The history of the Eastern Range began on 18 October 1940, with the activation of the Naval Air Station Banana River which primarily supported antisubmarine patrol plane squadrons equipped with the PBY Catalina and PBM Mariner during World War II. NAS Banana River was deactivated and put into a caretaker status on 1 September 1947.

Launches of captured German V-2 rockets had been ongoing since the end of World War II at White Sands Proving Grounds in New Mexico, but it became clear that a much longer range away from heavily populated areas would be needed. The Joint Research and Development Board established the Committee on the Long Range Proving Ground in October 1946 to study locations for such a range, with three potential sites emerging: along the northern coast of Washington state with a range along the Aleutian Islands; El Centro, California, with a range along the Baja California Peninsula; and NAS Banana River with a launch site at Cape Canaveral and a range over the Bahamas and into the Atlantic Ocean. The Washington site was quickly discarded due to difficulties with support due to cold weather and remoteness. El Centro was put forth as the primary choice (due to being close to missile manufacturers) with the Cape as second choice.
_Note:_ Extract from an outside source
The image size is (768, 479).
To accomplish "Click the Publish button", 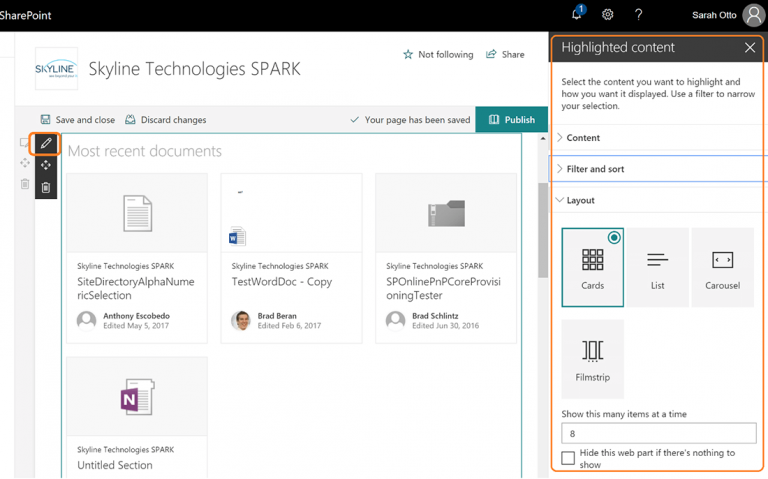I will click(511, 120).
However, the El Centro site had to be abandoned after a wayward V-2 missile from White Sands crashed into a cemetery in Juarez, Mexico, leading to then Mexican President Miguel Alemán Valdés refusing to allow missiles to overfly Baja.
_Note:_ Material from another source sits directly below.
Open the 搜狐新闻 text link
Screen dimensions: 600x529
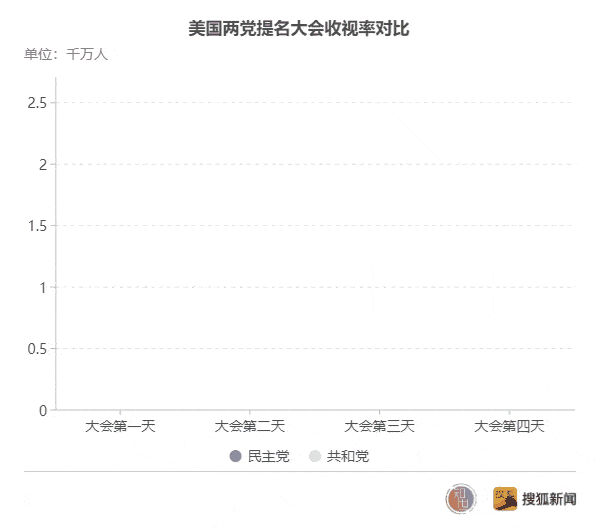tap(549, 499)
The U.S. Navy transferred NAS Banana River to the U.S. Air Force on 1 September 1948, and it remained on standby status. On 11 May 1949, President Truman signed Public Law 60 which established the Joint Long Range Proving Ground Base. On 10 June 1949, the Banana River Naval Air Station was redesignated the Joint Long Range Proving Ground Base and Advance Headquarters, Joint Long Range Proving Ground and the Air Force Division, Joint Long Range Proving Ground was established. On 16 May 1950 and 17 May 1950, range and base dropped the "Joint" in their names due to a DoD decision earlier in the year to put the range exclusively under U. S. Air Force jurisdiction. On 24 July 1950, Bumper #8 became the first missile to launch from the Cape Canaveral.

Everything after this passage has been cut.